Townshend divides her study into three parts. What she calls “The Traditional Era (1809-1899)” includes the tentative early-nineteenth century watercolor drawings of the explorer David Thompson, the more accomplished paintings of Lucius O’Brien and Frederic Bell-Smith, along with the photographs of William McFarlane Notman, Richard Henry Trueman, and Byron Harmon. The next section, “Introduction to the Modern Era (1900-1971),” focuses on the early twentieth century British painter John Singer Sargent, the interwar artists Lawren Harris and J.E.H. MacDonald, and the post-war painters Peter Whyte and Catharine Robb White. And the final section of this book, “Introduction to the Contemporary Era (1972-2012),” considers lesser well-known artists including painter Kent Monkman and photographers Jin-me Yoon and Jan Kabatoff.

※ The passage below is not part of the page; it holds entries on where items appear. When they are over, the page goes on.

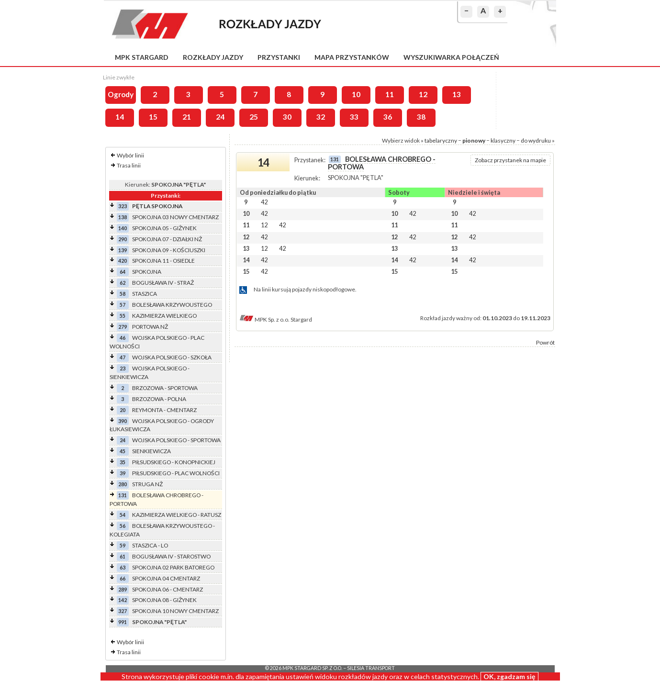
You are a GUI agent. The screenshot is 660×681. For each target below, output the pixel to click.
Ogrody (121, 94)
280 (122, 484)
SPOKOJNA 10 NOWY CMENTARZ (175, 610)
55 (122, 316)
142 (122, 600)
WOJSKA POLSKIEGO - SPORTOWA (176, 440)
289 (122, 589)
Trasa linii (129, 165)
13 (456, 94)
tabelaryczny (441, 140)
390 (122, 421)
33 (354, 116)
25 (253, 116)
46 (122, 338)
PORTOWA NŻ (150, 326)
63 (122, 567)
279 (122, 327)
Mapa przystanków (351, 57)
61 (122, 556)
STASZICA (144, 293)
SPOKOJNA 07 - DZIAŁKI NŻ (167, 239)
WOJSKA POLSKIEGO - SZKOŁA (172, 357)
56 (122, 526)
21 (186, 116)
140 (122, 228)
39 (122, 473)
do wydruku (536, 140)
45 (122, 451)
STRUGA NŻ (147, 484)
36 (387, 116)
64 (122, 271)
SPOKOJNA (146, 271)
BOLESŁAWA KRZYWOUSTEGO (172, 304)
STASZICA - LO (150, 545)
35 (122, 462)
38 (421, 116)
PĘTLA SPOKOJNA (157, 206)
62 (122, 282)
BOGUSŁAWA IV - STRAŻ (163, 282)
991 (122, 622)
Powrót (545, 342)
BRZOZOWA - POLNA (159, 398)
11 (389, 94)
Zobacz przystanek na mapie (510, 160)
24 (220, 116)
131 (122, 495)
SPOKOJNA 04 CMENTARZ (166, 578)
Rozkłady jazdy (213, 57)
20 (122, 410)
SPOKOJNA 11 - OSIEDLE (163, 260)
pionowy (473, 140)
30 (287, 116)
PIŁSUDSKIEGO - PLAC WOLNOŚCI (176, 473)
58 (122, 293)
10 (356, 94)
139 (122, 250)
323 (122, 206)
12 (423, 94)
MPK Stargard (141, 57)
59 (122, 545)
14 (119, 116)
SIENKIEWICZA (151, 451)
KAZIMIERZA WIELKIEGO (164, 315)
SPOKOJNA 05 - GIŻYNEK (164, 228)
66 (122, 578)
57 (122, 304)
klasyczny (503, 140)
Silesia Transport (371, 668)
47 (122, 357)
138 (122, 217)
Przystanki (278, 57)
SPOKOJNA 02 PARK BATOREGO (173, 567)
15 (153, 116)
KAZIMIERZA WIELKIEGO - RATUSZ (176, 514)
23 (122, 368)
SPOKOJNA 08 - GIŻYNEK (164, 599)
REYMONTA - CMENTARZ (164, 409)
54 (122, 515)
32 (320, 116)
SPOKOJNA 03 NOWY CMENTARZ (175, 217)
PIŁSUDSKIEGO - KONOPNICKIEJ (173, 462)
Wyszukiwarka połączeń (451, 57)
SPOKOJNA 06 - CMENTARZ (167, 589)
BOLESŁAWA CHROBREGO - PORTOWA (382, 163)
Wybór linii (130, 155)
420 (122, 260)
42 (264, 202)
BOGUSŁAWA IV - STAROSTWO (171, 556)
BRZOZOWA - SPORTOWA (165, 387)
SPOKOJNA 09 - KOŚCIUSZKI (168, 250)
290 (122, 239)
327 (122, 611)
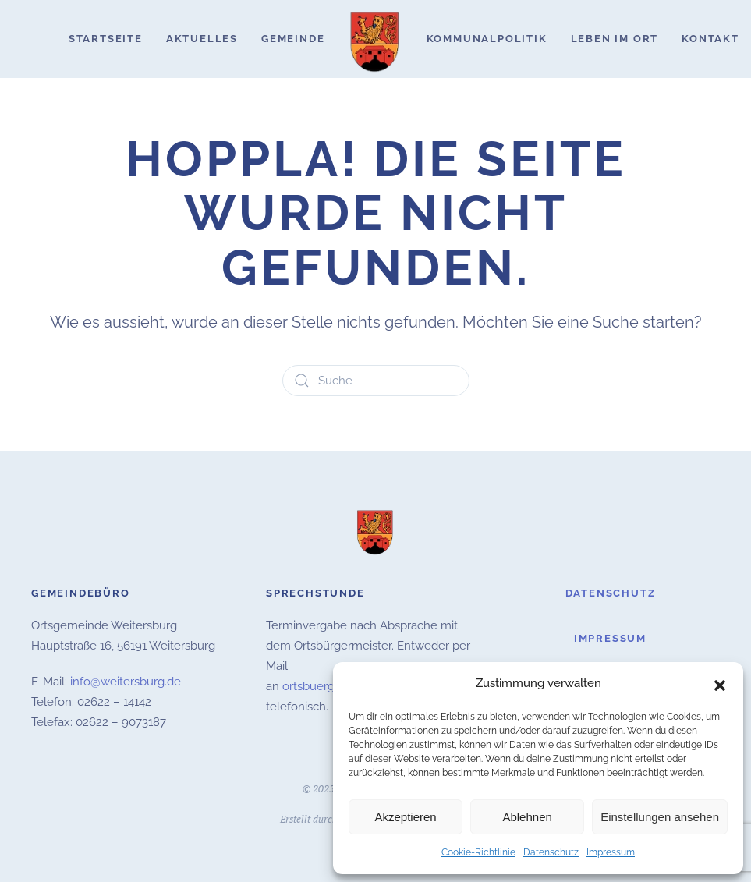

Choosing representative artists of each era might have led to the omission of some well deserving people. However, Townshend avoids this by adding more artists to her three blocks of illustrations. Thus painters John Fraser and John Curren are included in part one; painter Jack B. Taylor and photographers Bruno Engler and Nicholas Morant in part two; and work by sculptor Tony Bloom, potter Les Manning, and photographer Craig Richards, among many others, are tipped into the third block of illustrations.
Is Townshend’s catch-up manoeuver successful? One can argue that it was better to include the “also ran” than to leave them out. And, to her credit, Townshend does mention their names in the introduction to each section thereby contextualizing their work within her narrative covering two centuries of art. However, I would have liked to have learned more about them.
I got the most out of Art Inspired by the Canadian Rockies, Purcell Mountains and Selkirk Mountains by simply looking at the beautifully produced illustrations. Doing so convinced me that soaring mountain peaks, banks of conifers that can be pulled in and out of a painting like pieces of stage scenery, and lakes that give an upside-down view of the landscape are as valid a motif for contemporary painters as they were in the nineteenth century. I noted that the push-pull between the fore and the backgrounds is at work in Byron Harmon’s 1924 photograph Ascending Jonas Pass, just as it is in Tony Bloom’s aluminum sculpture Landbuoy (2011), Peter von Tiesenhausen’s installation Sanctuary (2012), and Shawna Dempsey and Lorri Millan’s Lesbian National Parks & Services (1997). Even Ed Bamiling’s In the Beginning – #11 (2009), which avoids any realistic rendering of the mountain landscape, nevertheless evokes an image of the igneous rocks that formed on the Canadian Shield during the Precambrian era and resonate with the ancient geological formations of the Rockies.
If any book’s illustrations can inspire a reviewer to make these kinds of observations then the author has done a good job. Let us hope that Nancy Townshend is planning a sequel to this volume that will allow her to give all the artists she illustrates in this volume their just desserts.
Art Inspired by the Canadian Rockies, Purcell Mountains and Selkirk Mountains, 1809-2012
Nancy Townshend
Calgary: Bayeux Arts Inc, 2012. 160 pp. $24.95 paper.